CRISPR Base-Editing for Correcting Monogenic Mutations: Optimization and Off-Target Profiling
DOI:
https://doi.org/10.64474/3107-6688.Vol1.Issue3.5Keywords:
- CRISPR Base Editing, Monogenic Mutations, Animal Models, Adenine Base Editors, Cytosine Base Editors, Off-Target Profiling, AAV Delivery, Genome Engineering
Abstract
CRISPR base-editing has now emerged as a fast, accurate, and least disruptive technology to correct monogenic mutations in animal models, demonstrating direct A-G and C-T base conversions, without formation of two-stranded breaks.
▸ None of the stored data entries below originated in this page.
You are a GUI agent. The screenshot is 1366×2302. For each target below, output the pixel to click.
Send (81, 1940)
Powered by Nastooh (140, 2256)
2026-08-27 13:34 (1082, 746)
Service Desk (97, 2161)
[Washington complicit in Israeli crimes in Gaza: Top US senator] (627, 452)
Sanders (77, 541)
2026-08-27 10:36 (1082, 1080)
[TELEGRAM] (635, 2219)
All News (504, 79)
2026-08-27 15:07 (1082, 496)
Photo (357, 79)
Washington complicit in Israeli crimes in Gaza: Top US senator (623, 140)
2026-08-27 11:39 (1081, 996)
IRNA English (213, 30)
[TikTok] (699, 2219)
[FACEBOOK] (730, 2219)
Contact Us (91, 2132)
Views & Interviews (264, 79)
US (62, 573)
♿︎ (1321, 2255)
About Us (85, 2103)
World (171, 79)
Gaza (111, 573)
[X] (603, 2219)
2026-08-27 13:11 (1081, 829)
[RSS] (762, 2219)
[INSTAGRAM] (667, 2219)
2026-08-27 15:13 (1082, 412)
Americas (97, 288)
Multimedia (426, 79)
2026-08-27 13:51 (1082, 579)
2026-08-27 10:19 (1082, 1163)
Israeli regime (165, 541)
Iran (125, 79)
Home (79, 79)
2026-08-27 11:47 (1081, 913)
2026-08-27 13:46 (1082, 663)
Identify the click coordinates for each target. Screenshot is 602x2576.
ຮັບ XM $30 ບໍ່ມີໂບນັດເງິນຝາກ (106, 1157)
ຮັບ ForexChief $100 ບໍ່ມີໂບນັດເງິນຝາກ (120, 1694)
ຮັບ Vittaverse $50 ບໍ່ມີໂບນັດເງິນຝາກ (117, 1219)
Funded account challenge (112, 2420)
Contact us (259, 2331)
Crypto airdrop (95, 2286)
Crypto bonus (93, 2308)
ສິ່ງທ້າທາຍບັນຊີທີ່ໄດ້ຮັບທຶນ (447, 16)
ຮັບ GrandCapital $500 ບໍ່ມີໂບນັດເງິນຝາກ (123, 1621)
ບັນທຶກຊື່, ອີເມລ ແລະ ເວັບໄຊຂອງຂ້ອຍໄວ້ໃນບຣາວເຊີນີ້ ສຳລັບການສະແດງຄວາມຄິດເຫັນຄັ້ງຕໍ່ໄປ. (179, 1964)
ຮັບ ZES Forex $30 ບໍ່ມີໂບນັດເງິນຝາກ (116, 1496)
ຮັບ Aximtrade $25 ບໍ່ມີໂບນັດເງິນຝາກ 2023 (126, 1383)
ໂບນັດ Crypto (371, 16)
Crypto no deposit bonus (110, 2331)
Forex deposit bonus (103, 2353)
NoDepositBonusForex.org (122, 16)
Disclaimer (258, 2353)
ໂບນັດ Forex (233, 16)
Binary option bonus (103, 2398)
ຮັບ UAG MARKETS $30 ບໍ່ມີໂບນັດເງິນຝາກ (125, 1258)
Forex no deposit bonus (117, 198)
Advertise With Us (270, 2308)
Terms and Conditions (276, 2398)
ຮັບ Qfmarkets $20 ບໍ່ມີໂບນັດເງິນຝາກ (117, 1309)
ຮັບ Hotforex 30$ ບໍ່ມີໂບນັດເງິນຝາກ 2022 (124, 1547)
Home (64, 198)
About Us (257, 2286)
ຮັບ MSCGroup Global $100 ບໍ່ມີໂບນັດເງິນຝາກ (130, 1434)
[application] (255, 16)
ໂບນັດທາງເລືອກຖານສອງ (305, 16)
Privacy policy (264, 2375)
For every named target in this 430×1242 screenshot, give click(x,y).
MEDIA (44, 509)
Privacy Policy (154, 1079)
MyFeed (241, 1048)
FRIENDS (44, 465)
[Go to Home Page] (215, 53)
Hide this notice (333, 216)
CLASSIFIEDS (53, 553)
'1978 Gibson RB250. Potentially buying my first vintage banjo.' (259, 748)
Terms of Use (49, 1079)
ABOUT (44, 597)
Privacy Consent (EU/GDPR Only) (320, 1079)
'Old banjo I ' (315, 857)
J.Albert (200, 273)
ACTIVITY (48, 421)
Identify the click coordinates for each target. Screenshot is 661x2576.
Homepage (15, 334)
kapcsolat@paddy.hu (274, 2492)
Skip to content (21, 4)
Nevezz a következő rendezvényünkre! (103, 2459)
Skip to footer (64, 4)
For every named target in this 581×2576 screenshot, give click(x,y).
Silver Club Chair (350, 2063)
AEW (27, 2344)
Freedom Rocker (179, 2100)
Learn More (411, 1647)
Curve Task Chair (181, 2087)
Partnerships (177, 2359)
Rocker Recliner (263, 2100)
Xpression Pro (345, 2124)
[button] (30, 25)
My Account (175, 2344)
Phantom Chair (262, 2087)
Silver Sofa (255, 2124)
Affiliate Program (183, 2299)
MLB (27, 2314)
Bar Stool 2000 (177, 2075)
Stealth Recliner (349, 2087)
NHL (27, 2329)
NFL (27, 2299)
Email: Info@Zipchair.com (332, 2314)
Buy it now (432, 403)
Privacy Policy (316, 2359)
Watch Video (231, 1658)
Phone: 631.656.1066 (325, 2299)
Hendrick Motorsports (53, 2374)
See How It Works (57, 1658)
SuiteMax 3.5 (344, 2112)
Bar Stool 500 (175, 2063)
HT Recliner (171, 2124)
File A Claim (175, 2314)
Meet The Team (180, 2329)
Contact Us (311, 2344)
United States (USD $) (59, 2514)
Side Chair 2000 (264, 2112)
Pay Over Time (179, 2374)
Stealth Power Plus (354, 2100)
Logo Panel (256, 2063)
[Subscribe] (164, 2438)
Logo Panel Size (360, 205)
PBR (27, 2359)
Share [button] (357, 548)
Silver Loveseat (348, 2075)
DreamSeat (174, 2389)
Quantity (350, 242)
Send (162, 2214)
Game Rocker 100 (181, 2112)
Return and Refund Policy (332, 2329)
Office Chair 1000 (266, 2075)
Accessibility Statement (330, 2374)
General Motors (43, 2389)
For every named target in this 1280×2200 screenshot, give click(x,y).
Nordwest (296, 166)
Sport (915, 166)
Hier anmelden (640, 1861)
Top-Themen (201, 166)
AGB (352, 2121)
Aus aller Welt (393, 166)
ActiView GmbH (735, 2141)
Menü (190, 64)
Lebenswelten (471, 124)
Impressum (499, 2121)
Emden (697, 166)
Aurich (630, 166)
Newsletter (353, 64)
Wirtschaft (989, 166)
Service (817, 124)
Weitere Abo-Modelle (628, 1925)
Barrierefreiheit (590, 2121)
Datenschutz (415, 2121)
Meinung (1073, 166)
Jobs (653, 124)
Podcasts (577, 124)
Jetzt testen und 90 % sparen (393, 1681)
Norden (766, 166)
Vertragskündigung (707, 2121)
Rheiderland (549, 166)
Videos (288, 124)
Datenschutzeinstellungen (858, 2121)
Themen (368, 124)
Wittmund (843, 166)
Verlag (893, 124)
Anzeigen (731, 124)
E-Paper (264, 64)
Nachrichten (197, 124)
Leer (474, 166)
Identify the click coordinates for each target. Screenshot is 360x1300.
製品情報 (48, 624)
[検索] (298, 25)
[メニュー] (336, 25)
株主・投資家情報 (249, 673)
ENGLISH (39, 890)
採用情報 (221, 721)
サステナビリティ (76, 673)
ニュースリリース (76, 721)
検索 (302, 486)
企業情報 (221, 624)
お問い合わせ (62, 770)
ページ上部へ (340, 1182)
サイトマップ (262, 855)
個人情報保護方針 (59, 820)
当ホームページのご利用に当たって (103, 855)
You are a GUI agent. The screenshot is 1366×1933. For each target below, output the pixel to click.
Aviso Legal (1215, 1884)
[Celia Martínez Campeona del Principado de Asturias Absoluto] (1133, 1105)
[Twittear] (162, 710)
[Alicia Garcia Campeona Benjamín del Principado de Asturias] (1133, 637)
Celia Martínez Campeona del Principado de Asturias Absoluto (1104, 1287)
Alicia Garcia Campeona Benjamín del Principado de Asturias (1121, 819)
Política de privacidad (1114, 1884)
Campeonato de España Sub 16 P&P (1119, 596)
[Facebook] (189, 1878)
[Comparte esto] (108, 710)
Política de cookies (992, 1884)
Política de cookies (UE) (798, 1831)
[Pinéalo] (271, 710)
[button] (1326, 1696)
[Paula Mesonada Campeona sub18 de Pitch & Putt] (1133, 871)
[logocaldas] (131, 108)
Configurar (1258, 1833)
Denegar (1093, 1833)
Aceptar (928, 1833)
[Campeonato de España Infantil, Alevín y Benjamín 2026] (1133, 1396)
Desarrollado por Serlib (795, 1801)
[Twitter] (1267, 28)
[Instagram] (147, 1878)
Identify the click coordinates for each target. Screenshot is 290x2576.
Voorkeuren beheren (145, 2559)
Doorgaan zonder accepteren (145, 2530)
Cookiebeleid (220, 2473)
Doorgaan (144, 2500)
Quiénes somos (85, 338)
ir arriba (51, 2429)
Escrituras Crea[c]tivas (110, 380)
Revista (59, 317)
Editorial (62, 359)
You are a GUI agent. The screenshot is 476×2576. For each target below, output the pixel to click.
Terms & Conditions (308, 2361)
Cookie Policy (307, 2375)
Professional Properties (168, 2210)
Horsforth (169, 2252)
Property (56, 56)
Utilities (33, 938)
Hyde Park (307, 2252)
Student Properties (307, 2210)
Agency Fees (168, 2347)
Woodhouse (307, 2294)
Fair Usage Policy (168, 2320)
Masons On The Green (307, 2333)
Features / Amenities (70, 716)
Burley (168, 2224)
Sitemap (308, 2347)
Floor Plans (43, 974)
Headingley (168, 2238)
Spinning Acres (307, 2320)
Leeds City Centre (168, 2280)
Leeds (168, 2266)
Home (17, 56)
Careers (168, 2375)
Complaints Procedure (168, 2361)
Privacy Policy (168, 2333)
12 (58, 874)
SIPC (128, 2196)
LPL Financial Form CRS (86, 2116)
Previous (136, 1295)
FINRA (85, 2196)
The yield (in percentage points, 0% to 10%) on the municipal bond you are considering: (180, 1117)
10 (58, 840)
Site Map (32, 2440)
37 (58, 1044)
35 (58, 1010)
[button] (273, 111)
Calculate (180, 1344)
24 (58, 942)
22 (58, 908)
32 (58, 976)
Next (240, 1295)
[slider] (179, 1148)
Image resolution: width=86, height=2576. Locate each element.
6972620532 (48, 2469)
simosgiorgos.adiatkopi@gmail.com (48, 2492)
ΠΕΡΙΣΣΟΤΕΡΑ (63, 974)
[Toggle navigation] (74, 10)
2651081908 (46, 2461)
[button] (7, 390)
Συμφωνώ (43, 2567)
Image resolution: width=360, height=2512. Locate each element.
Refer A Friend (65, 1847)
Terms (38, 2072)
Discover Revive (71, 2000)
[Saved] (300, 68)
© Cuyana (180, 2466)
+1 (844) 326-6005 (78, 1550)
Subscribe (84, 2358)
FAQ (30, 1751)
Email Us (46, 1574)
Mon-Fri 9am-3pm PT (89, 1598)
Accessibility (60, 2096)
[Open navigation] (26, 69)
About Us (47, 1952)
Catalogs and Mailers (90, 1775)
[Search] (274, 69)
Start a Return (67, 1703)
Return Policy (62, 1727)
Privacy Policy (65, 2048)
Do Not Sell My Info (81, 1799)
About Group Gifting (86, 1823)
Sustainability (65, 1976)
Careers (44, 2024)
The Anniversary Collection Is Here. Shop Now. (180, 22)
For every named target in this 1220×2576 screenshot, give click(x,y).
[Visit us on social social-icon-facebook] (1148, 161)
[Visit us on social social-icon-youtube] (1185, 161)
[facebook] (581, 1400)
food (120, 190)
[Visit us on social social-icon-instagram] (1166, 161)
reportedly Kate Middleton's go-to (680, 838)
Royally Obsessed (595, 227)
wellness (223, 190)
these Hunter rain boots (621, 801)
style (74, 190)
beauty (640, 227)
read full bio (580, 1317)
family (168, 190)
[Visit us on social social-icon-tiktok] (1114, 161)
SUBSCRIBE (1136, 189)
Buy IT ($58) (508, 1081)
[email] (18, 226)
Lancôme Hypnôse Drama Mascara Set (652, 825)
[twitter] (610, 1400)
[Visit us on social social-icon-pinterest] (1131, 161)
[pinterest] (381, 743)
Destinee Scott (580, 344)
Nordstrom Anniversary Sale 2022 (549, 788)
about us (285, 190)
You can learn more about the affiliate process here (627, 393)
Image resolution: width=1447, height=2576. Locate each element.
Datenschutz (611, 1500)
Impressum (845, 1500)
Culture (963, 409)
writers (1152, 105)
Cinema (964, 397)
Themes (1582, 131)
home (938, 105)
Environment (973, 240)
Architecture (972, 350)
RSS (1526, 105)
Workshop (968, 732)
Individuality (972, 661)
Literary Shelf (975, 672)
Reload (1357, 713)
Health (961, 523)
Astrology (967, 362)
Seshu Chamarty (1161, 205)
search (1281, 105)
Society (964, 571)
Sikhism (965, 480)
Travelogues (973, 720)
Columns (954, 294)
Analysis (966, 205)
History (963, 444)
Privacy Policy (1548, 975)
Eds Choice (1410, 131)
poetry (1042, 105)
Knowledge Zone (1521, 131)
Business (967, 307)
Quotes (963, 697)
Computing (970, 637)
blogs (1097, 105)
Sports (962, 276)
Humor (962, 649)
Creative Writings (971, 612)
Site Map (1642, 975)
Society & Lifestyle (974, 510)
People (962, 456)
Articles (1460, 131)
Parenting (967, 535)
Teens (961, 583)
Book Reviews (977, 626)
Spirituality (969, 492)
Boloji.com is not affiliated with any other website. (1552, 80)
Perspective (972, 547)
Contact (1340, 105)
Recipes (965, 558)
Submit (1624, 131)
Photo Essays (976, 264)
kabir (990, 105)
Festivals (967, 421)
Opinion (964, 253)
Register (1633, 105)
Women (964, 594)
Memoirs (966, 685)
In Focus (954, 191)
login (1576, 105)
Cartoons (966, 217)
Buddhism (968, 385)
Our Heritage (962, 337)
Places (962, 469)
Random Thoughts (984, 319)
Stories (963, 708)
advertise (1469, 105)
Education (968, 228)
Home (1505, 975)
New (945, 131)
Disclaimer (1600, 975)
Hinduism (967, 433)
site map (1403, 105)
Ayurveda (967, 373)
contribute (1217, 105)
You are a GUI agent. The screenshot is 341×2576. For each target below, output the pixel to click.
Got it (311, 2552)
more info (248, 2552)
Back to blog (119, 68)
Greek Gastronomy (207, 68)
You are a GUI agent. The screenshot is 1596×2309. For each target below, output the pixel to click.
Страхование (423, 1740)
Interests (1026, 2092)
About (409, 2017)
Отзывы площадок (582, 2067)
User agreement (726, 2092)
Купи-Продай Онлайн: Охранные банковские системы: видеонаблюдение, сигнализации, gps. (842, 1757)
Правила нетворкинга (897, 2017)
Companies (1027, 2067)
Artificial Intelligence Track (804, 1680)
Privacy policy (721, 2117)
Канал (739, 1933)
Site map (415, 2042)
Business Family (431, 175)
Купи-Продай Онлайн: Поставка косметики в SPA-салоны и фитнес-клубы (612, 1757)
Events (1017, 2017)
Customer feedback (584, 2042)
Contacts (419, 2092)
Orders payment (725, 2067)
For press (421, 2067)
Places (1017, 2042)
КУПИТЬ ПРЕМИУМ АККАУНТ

This review summarizes recent advances in optimization of base-editing systems, delivery, and optimization of off-target profiling of mice, zebrafish, rabbits, and livestock. The major results are reported on the development of better versions of the EsCs: BE4max, ABE8e, and high-fidelity Cas9 enzymes can be used to obtain better on-target specificity, whereas AAV vectors, LNPs, and mRNA-based delivery are important in enabling tissue-specific editing. Species-specific variability in off-target studies due to chromatin context and deaminase behavior raises the importance of standardized profiling pipelines. Although it has not been used in therapeutic contexts, despite considerable demonstrated capabilities in metabolic, ocular, and neuromuscular disease models, there are still challenges, including limitations in the use of PAM by bystanders, mosaicism, and long-term safety. All in all, this review provides basis on the possibility of further refinement of editors, safer methods of delivery, and ethical biosafety systems to develop CRISPR base-editing into effective preclinical and translational practices.